The street-side scene in Fig. 1(c) was extracted from a video downloaded from the internet. In this frame, we have observed (based on the video) that the person on the motorbike is moving and is slightly out-of-focus. The results for this example are shown in columns four to six of Fig. 7. \(\text {D}^3\)M yet again correctly identifies the moving object, while the output of the methods in [4, 21] erroneously classify a lot of the background region as dynamic.

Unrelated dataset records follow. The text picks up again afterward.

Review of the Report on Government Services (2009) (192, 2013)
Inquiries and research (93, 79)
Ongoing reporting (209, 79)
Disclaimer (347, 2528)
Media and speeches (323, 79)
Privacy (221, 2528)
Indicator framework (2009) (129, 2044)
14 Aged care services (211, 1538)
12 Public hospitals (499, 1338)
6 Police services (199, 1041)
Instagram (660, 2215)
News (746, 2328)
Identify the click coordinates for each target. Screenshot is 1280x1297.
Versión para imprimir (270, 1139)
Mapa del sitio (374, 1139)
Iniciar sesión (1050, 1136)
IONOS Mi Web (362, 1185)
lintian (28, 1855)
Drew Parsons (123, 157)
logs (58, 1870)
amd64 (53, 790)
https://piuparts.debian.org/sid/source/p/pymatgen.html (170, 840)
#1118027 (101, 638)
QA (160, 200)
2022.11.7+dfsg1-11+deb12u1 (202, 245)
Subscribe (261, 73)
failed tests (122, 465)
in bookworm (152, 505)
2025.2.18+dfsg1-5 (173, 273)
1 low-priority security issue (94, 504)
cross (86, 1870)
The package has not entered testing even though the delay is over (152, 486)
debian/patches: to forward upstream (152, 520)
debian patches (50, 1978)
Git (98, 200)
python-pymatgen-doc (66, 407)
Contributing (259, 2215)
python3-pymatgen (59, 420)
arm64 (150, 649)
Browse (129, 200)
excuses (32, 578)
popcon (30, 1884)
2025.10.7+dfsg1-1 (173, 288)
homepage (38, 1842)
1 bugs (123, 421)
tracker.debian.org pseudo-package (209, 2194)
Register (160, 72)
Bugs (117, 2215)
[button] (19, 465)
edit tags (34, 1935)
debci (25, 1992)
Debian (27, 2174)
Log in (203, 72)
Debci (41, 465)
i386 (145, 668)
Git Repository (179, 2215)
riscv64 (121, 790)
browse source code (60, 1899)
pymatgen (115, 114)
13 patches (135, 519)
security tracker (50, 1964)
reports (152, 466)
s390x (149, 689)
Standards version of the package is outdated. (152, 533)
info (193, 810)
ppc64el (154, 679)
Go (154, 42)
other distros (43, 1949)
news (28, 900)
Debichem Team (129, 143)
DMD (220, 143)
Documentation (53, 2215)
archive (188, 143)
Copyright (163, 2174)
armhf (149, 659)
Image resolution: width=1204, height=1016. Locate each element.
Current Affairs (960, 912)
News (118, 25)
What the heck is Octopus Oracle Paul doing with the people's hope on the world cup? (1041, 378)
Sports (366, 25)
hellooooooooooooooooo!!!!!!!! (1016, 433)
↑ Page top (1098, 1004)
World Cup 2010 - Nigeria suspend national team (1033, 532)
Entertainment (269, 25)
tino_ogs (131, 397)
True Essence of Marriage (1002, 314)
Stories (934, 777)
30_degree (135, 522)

The results for the indoor image in Fig. 1(d) are displayed in the last three columns of Fig. 7. We captured this image using a hand-held Canon EOS 60D camera. The objects and the background were kept within a distance of two meters from the camera. In Fig. 1(d), there is a moving object at the top center which is at the same depth as the background. The two objects in the foreground (bottom left and bottom right) are out-of-focus. While the object on the bottom left was moving, the object on the bottom right was stationary with respect to the background. Note that the entire scene is blurred due to the motion of the camera. It can be seen from our results that \(\text {D}^3\)M is not only able to correctly detect the moving objects but also accurately delineate the boundaries. The object on the bottom right is wrongly marked as moving by the method in [4]. Moreover, the moving object at the top center has been incorrectly classified as stationary. The output of [21] falsely detects the object on the bottom right as dynamic. More examples are included in the supplementary material.

Fig. 7.
figure 7

Segmentation results for the examples in Figs. 1(c) and (d), 3(a).

5 Conclusions

We proposed a method \(\text {D}^3\)M to detect moving objects from a single image of a 3D scene affected by camera shake by jointly considering the effects of optical defocus and motion blur. The composite kernel at each pixel was inferred using a CNN. By decoupling the motion and defocus kernels, we can unambiguously segment the moving objects. We validated our proposed framework on public datasets, frames extracted from videos downloaded from the internet, as well as images we captured ourselves using a hand-held camera. The ability of our algorithm to segment and accurately recover the boundaries of dynamic objects was adequately demonstrated. As future work, it would be interesting to separate out the object’s independent motion from the combined motion blur kernel which also includes the depth-dependent camera motion component.